St. John's, Centreville
January 7, 2018
God of new beginnings, meet us where we are in our journey, imperfect as we are, and use us in ways we cannot imagine to make a difference in the world for you, through Jesus Christ our Lord. Amen.
In terms of the readings that are designated for each Sunday in the church calendar, this is a confusing time of year. January 6, which was yesterday, is the Feast of the Epiphany, one of the seven principal feasts of the church year. That means it's a really important event. But since it was yesterday, that makes today the First Sunday after the Epiphany, which is when we celebrate the Baptism of our Lord. However, it's also the Second Sunday after Christmas, which has a choice of three different gospel lessons.
Although I hate to miss the gospel lesson about the baptism of Jesus and the pronouncement of God "You are my well beloved Son with whom I am well pleased", the Feast of the Epiphany take precedence because of its importance.
In our reading from Matthew's gospel, we hear the story of the three wise men following the star to find the birth place of Jesus. They stop in to talk with King Herod to see if he knows where this child has been born. They refer to this child as the "king of the Jews" which was upsetting to Herod because the Romans had named him the king of the Jews. So Herod feels threatened by the birth of this child. Who is he? Will he take away Herod's power over the Jews? If he does, then the Romans will replace him. Herod is supposed to keep the Jews in line and be sure they are paying their taxes to the Romans. If he doesn't do that, his job and perhaps his life, are in danger.
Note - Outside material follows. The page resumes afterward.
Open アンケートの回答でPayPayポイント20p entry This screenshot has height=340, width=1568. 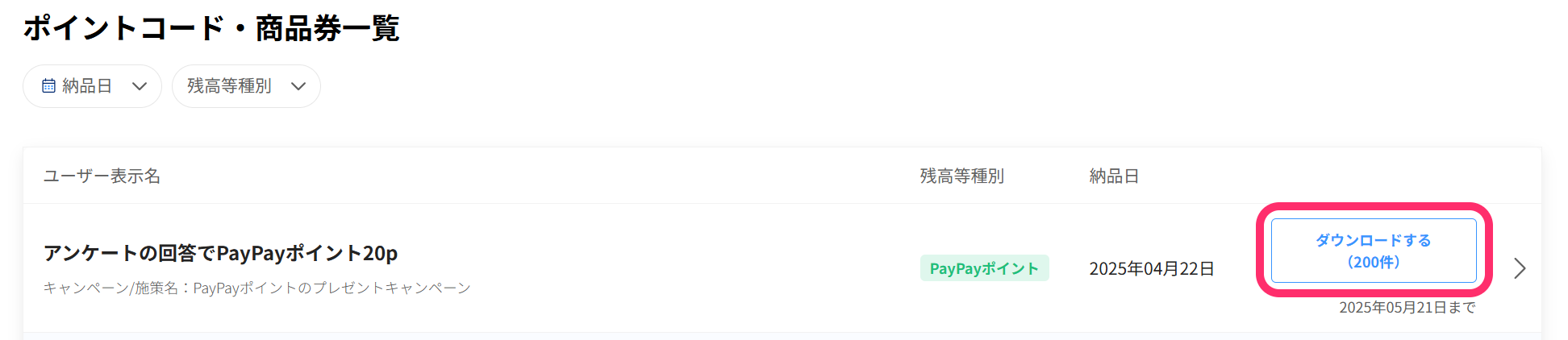(x=220, y=253)
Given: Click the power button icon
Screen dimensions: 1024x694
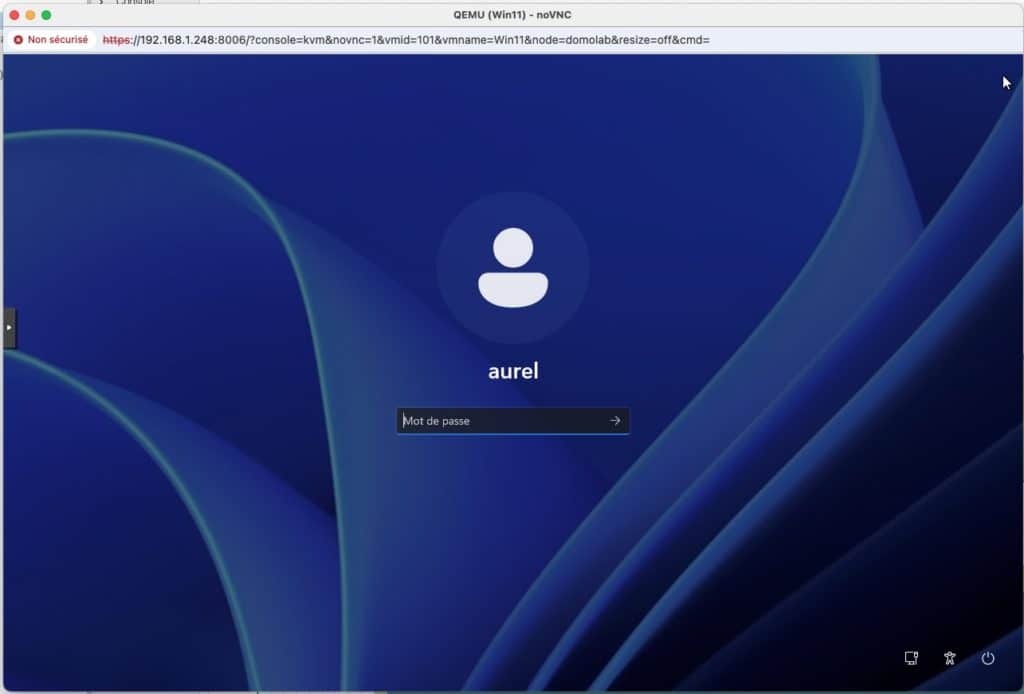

So Herod is frightened, as is all Jerusalem, we are told. Why? Because the power center is shaken, someone might be planning to take over Herod's place in the political arena and that would upset everyone and everything. Herod was not a nice man, and if he felt his power was threatened, he was capable of doing anything - including murder and genocide. So the people of Jerusalem are frightened.
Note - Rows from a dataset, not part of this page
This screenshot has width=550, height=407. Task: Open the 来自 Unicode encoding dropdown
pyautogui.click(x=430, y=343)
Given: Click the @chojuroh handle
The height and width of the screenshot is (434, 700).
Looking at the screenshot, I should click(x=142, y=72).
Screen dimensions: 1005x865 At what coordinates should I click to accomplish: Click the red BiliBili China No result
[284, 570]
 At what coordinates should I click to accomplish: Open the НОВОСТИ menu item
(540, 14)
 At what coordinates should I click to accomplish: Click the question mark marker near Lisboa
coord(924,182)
So after the wise men arrive, Herod gathers together some chief priests and scribes and ask them if they know where the Messiah has been born. They reply, "in Bethlehem of Judea, for so it has been written by the prophet." The prophet in this case is Jeremiah (23:5) who says, "Behold the days are coming, says the Lord, when I will raise up for David a righteous Branch and he shall reign as king and deal wisely, and shall execute justice and righteousness in the land."
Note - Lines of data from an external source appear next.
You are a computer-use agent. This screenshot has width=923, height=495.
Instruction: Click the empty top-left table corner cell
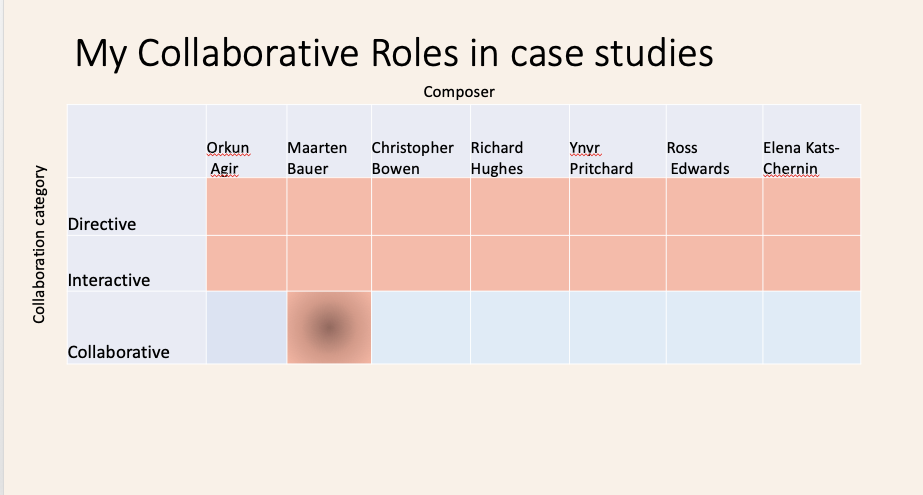tap(136, 141)
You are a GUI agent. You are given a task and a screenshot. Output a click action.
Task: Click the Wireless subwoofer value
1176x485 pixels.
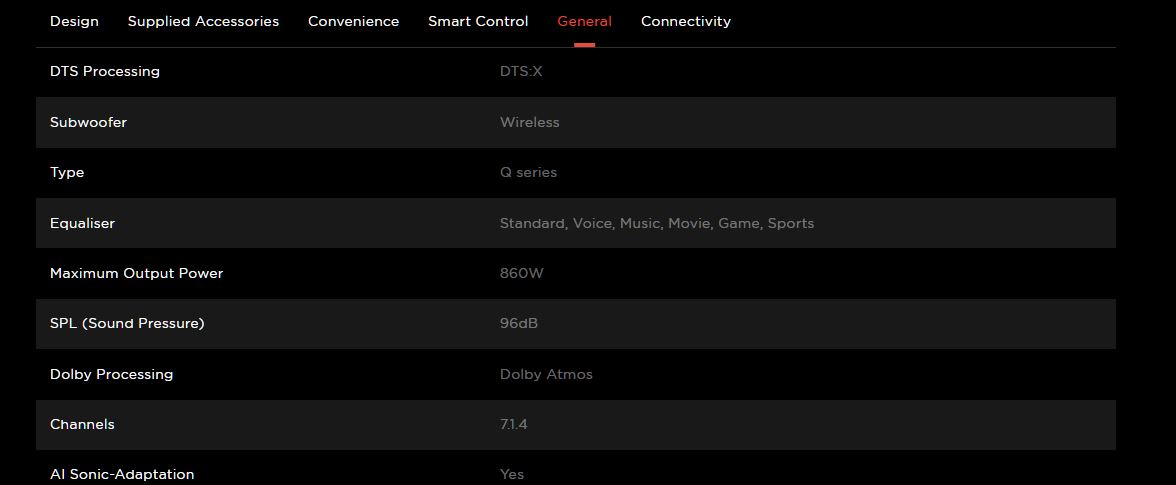click(x=529, y=122)
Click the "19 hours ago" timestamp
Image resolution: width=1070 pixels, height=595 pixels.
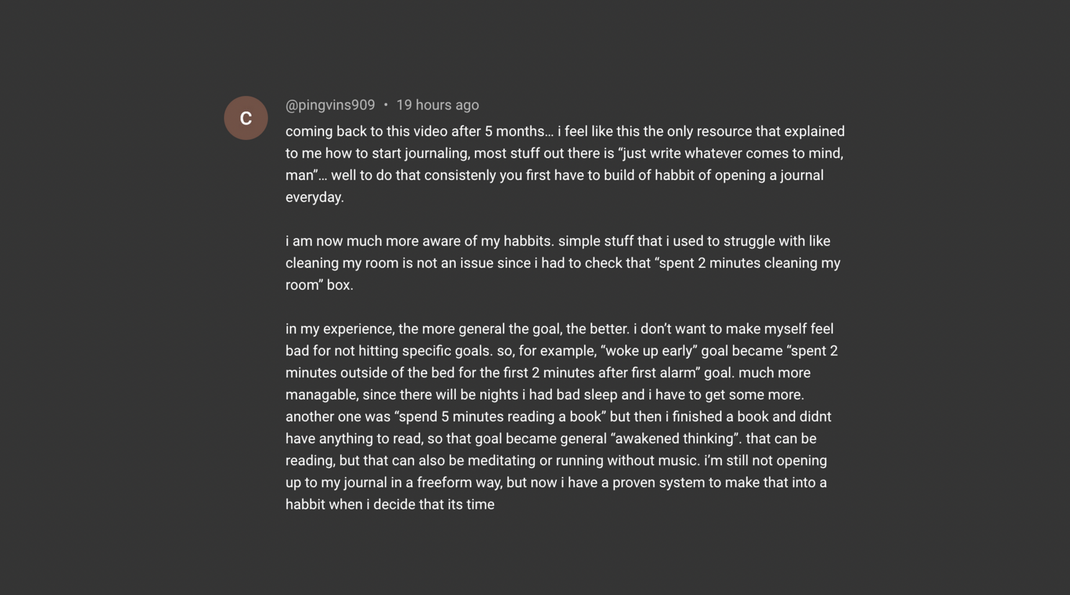(437, 105)
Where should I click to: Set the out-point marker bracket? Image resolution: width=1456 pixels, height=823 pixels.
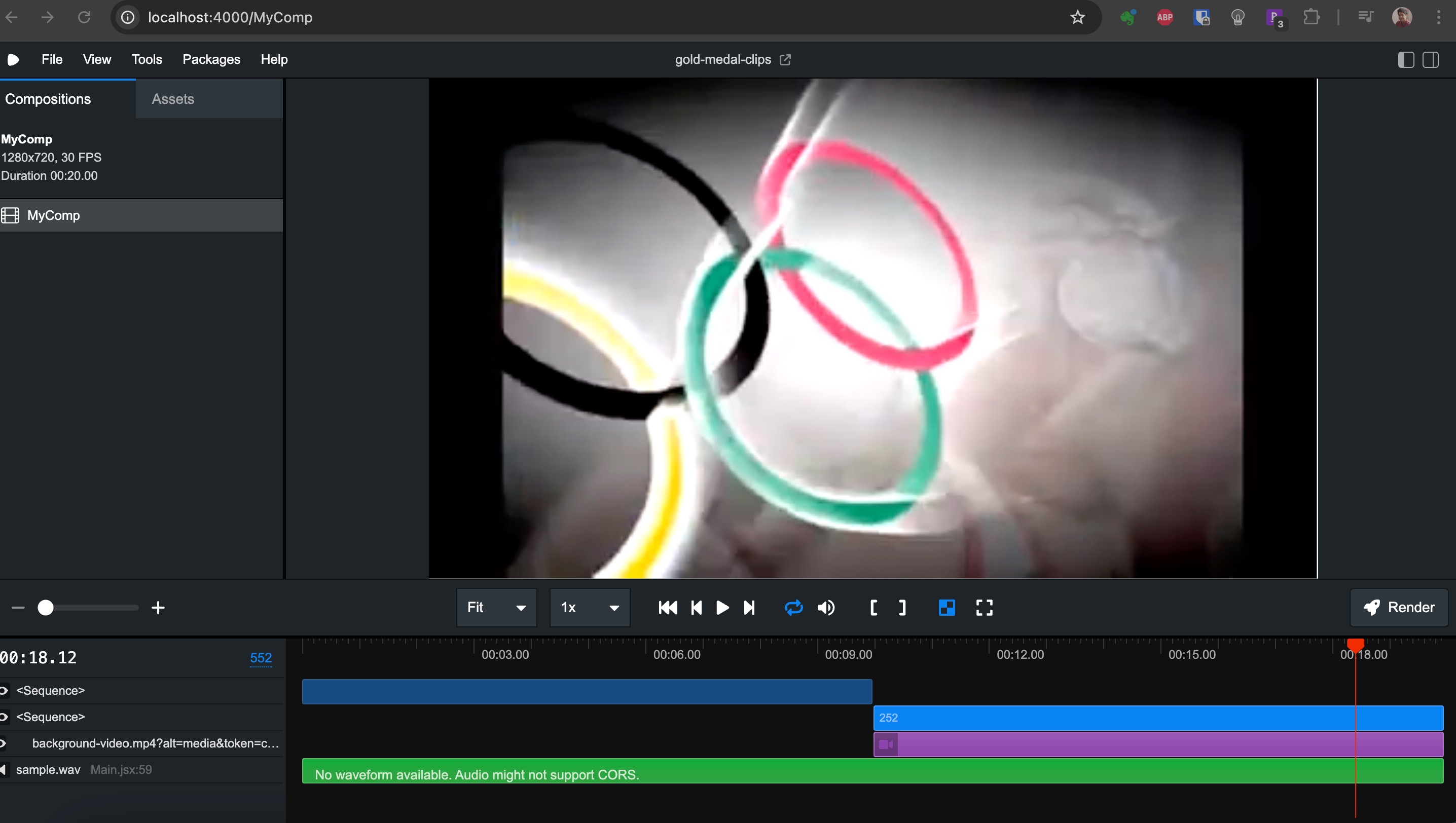(x=902, y=608)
The wise men, who perhaps were astrologers, had been following a star. They are looking for this child in order to pay him homage, to worship him. Their astrological wisdom tells them that something in the world is changing and they need to find this child to see what it's all about.
Herod fakes his interest in finding the Messiah so he can worship him as well and asks the wise men to send him word when they find the child. Fortunately, a dream tells them later not to return to Herod so they go back home by another way.
The wise men follow the star until it stops over the place where the child is and they are overwhelmed with joy. When they see the baby Jesus with Mary, they kneel down and worship him. They worship him first and then give him the gifts they had brought with them, gifts fit for a king.
How did the wise men know that this was the baby, the Messiah that they were looking for? Most babies look like....well.....babies, some cute, some not so cute. How did they know that this was the one to worship, this was the one they had traveled so far to see? Were there no other babies in Bethlehem? How did they know that this was the Messiah, the one they had been waiting for, the one of whom the prophets foretold? What was it that drew them to that manger in Bethlehem? We are not told that part in the gospel accounts but it must have been God tugging at their hearts, inspiring them to go look for this child, the Messiah. Because as soon as they see Jesus, they know he is the one born the king of the Jews, no matter what Herod said.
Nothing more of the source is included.